In der Vergangenheit wurde der Begriff „Kreativität“ selten verwendet. Menschen haben einfach Dinge erfunden und entdeckt, ohne sie mit besonderen Etiketten zu versehen. Doch in der modernen Zeit ist etwas passiert: Wir haben eine Art romantische Vorstellungen rund um Kreativität entwickelt. Viele betrachten Kreativität heute als etwas, das nur wenigen Auserwählten zur Verfügung steht. Wenn Sie diesen Newsletter lesen, wissen Sie bereits, dass das nicht wahr ist. Und: Wir können Ihnen sofort den Beweis erbringen.
Starten wir also mit einem Gedankenexperiment: Stellen Sie sich bitte vor, Sie wollen Ihr Zuhause verlassen. Sie stehen schon bei der Türe und stecken alles ein, was Sie brauchen: Ihr Handy, Ihre Geldbörse und Ihren Schlüssel. Doch – wo sind Ihre Schlüssel? Sie sind nicht in Ihrer Tasche, sie liegen nicht vor Ihnen. Die große Suche beginnt.

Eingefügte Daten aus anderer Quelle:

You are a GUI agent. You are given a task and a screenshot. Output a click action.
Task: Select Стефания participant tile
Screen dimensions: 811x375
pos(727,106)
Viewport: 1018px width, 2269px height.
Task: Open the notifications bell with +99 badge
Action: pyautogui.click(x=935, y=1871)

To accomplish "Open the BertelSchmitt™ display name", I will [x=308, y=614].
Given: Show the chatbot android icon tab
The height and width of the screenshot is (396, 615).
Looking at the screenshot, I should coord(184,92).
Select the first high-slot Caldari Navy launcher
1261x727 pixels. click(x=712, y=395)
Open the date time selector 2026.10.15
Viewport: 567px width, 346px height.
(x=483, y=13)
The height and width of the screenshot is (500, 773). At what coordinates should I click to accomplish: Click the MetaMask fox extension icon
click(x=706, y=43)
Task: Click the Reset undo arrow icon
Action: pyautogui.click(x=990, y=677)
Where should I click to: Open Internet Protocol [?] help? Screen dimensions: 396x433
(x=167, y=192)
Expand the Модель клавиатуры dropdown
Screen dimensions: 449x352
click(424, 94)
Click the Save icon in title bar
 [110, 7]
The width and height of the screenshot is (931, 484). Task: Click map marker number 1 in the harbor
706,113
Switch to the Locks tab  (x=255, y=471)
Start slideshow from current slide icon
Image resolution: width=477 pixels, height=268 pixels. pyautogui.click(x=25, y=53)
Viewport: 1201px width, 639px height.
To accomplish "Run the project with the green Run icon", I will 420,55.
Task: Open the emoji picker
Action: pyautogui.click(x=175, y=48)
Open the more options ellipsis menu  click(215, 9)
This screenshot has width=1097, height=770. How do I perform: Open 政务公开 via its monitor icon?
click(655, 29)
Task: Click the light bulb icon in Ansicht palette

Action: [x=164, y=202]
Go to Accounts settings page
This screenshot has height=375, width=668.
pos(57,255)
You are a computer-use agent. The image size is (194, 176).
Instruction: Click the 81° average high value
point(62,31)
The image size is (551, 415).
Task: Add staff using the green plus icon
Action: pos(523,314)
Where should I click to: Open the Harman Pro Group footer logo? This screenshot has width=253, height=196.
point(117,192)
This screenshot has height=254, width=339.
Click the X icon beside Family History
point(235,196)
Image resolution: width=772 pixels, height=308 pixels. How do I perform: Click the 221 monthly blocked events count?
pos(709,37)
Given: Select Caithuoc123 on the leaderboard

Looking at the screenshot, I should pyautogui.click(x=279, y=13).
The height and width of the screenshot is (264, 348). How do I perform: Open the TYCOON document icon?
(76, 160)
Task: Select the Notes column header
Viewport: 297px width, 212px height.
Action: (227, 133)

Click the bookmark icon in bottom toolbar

In diesem Moment setzt eine wichtige Abfolge von Denkprozessen ein:
- Zuerst sagt Ihnen Ihr Gehirn instinktiv, dass Sie an der Stelle nachsehen sollen, wo Sie normalerweise Ihre Schlüssel hinlegen. Sie gehen also dorthin und werfen einen Blick auf die spezielle Stelle. Allerdings ist weit und breit kein Schlüssel in Sicht.
- Nun beginnt Ihr Gehirn, fieberhaft nachzudenken. Vielleicht sind sie hinuntergefallen oder liegen daneben? Sie suchen auf dem Boden und neben der Stelle. Nichts.
- Jetzt kommt der faszinierende Teil: Ihr Gehirn wird immer kreativer. Sie schauen im Flur nach. Dabei fällt Ihnen der Mantel auf, den Sie seit Tagen nicht getragen haben. Dann überprüfen Sie nochmals Ihre Schlüsselbox (wer weiß, vielleicht haben Sie den Schlüssel nur übersehen?).
- Sie beginnen sogar ungewöhnliche Erklärungen dafür zu suchen, wo sich Ihre Schlüssel verstecken könnten. Vielleicht hat Ihr Partner oder Ihre Partnerin sie eingesteckt oder Sie haben sie am Abend im Restaurant vergessen (obwohl Sie nach Hause gekommen sind)? Oder jemand ist in Ihre Wohnung eingebrochen und hat sie gestohlen (was keinen Sinn ergibt, da Einbrecher Ihre Schlüssel ja offensichtlich dann nicht bräuchten)? Ihr Gehirn erfindet und prüft viele unterschiedliche Lösungen. Sie suchen nach kreativen Wegen und Orten, um Ihren Schlüssel wiederzuentdecken.
- Mit etwas Glück und vielen Versuchen finden Sie dann doch noch Ihre Schlüssel (Sie haben sie bereits eingesteckt) und können noch rechtzeitig das Haus verlassen.
Die Sache ist die: Unser Gehirn ist von Natur aus kreativ, wenn wir genügend motiviert sind. Dazu brauchen Sie keine Brainstorming-Übung durchführen oder einen besonderen Zaubertrick anwenden. Wenn Ihr Geist motiviert ist und mit einem kniffligen Problem konfrontiert wird, entstehen erfinderische, ungewöhnliche und unkonventionelle Ideen von alleine. Das erklärt, warum wir Menschen überlebt haben, obwohl wir nicht die Stärksten oder Schnellsten sind. Aber wir sind gut darin, Probleme zu lösen, wenn wir einen Grund dafür finden.
Vielleicht sagen Sie jetzt, dass die Suche nach dem Schlüssel an ungewöhnlichen Orten nicht wirklich kreativ ist – aber genau das ist der Punkt. Kreatives Arbeiten ähnelt der Schlüsselsuche. Sie müssen verschiedene Alternativen durchdenken, von denen viele nicht funktionieren, bevor Sie auf eine nützliche Idee stoßen. Aus diesen „gescheiterten“ Ideen lernen Sie viel, und diese Erfahrungen tragen dazu bei, dass Ihre spätere Suche erfolgreich ist.
Die Arbeit mit Ideen ist nie ein effizienter Prozess. Sie ist chaotisch und unsicher und vor allem unabhängig vom Talent.